Le paysage audiovisuel français vit une transformation majeure en ce début d’été 2026. Face à la saturation du marché des abonnements payants et à une inflation continue des tarifs, les utilisateurs se tournent massivement vers les services de streaming gratuit, redéfinissant l’économie de l’audiovisuel hexagonal.
L’explosion du streaming sans abonnement
En 2025, la moyenne atteint déjà 5 services utilisés par personne, et la tendance se renforce en 2026, avec 93 % des adultes accédant à au moins un service gratuit, tandis que 83 % conservent aussi au moins un abonnement payant pour des contenus exclusifs. Cette dualité ne doit tromper personne : le gratuit n’est plus une option marginale, il devient structurant.
L’offre gratuite s’est structurée et repose sur des modèles économiques variés : FAST, AVOD, service public, hybrides. Ces trois lettres cachent une réalité bien française. Tandis que les géants mondiaux Netflix, Prime Video et Disney+ accumulent des millions d’abonnés payants, les acteurs français repensent leur modèle.

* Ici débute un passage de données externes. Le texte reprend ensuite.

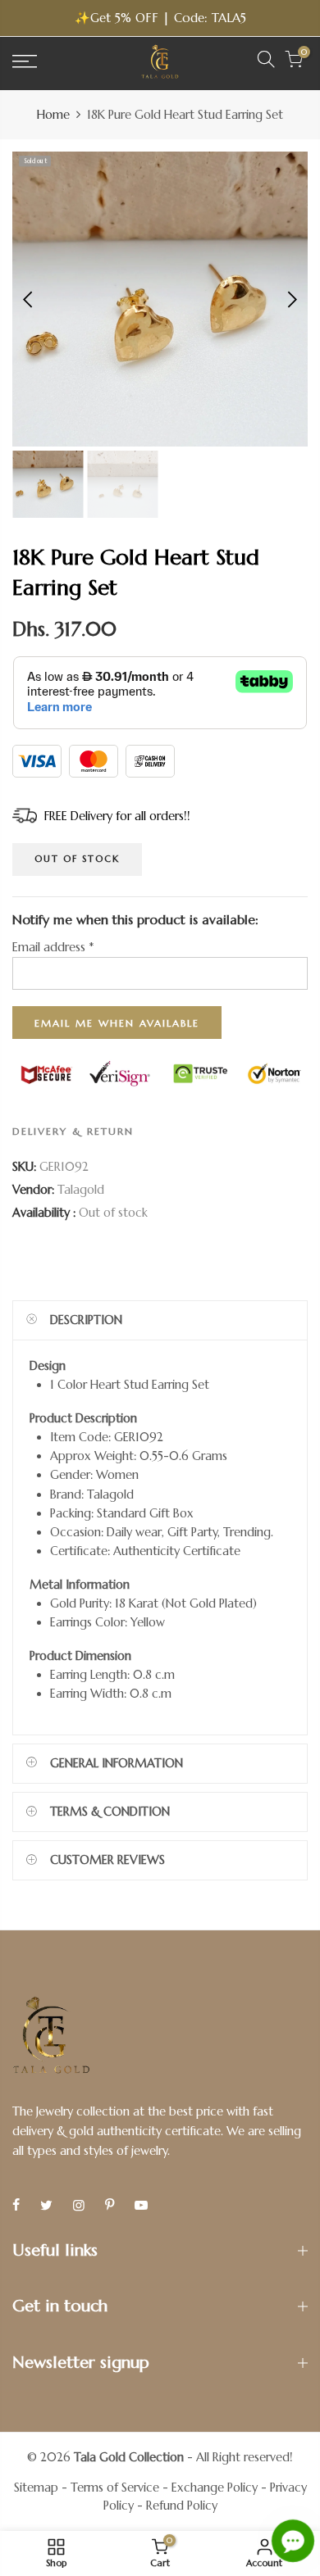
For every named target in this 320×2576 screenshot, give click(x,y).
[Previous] (29, 299)
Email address (53, 947)
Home (53, 114)
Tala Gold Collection (129, 2457)
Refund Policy (181, 2505)
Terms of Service (115, 2487)
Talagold (80, 1188)
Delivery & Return (73, 1131)
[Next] (291, 299)
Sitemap (36, 2487)
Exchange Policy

france.tv et TF1+ redessinent la carte
Plateforme de France Télévisions, france.tv occupe une place centrale dans l’écosystème gratuit en France. En 2025, le service atteint 46,6 millions de visiteurs uniques, en progression d’environ 10 millions sur un an. Cette dynamique se poursuit en 2026, portée par la consommation de streaming sur tous les écrans. Le service public retrouve une audience massive, simplement en restant gratuit.
TF1+, lancé le 8 janvier 2024, poursuit son expansion en 2026 comme grande plateforme AVOD généraliste, affichant plus de 15 000 heures de programmes avec un catalogue orienté divertissement, séries populaires, fictions françaises. Avec 45,2 millions de visiteurs uniques en 2025, TF1+ s’impose comme l’un des moteurs de la consommation de streaming gratuit. Le géant privé aussi mise sur la publicité plutôt que l’abonnement.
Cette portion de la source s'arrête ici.